Pull every line containing the word "computer" out of the material below.
····················
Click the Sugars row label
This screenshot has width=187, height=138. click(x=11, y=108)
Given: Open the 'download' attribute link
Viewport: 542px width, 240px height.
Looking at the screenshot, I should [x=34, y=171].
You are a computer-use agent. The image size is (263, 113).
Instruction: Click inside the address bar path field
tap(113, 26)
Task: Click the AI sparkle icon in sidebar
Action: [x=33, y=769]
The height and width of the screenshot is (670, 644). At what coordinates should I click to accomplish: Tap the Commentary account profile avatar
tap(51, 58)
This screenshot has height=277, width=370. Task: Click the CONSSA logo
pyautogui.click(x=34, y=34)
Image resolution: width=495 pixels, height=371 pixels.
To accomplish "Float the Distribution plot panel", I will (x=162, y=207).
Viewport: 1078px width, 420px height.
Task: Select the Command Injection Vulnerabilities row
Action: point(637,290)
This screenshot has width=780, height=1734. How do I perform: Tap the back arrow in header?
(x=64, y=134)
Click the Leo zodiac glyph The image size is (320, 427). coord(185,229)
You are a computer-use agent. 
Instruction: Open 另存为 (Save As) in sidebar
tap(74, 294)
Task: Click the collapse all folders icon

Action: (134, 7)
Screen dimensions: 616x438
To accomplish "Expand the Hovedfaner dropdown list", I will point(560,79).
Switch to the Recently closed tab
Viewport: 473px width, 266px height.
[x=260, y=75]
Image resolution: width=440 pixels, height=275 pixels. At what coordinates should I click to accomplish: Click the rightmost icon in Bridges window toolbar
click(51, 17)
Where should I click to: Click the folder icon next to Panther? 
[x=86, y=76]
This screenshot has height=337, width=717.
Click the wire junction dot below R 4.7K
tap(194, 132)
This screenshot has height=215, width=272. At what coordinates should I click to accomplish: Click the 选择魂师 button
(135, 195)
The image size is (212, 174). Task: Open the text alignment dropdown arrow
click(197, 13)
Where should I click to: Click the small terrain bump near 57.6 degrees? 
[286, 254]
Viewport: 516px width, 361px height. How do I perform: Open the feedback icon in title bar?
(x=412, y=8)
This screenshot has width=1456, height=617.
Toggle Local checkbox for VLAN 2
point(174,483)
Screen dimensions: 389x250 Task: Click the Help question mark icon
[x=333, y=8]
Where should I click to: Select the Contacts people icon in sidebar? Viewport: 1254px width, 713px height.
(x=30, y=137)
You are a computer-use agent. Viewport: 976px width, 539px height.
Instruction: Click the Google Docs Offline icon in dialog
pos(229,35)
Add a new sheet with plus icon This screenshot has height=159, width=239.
····················
» TASK ANSWER
You are a computer-use agent. The image size is (263, 113).
You are a computer-use agent. 
You are a computer-use agent. Viewport: 976px width, 539px height.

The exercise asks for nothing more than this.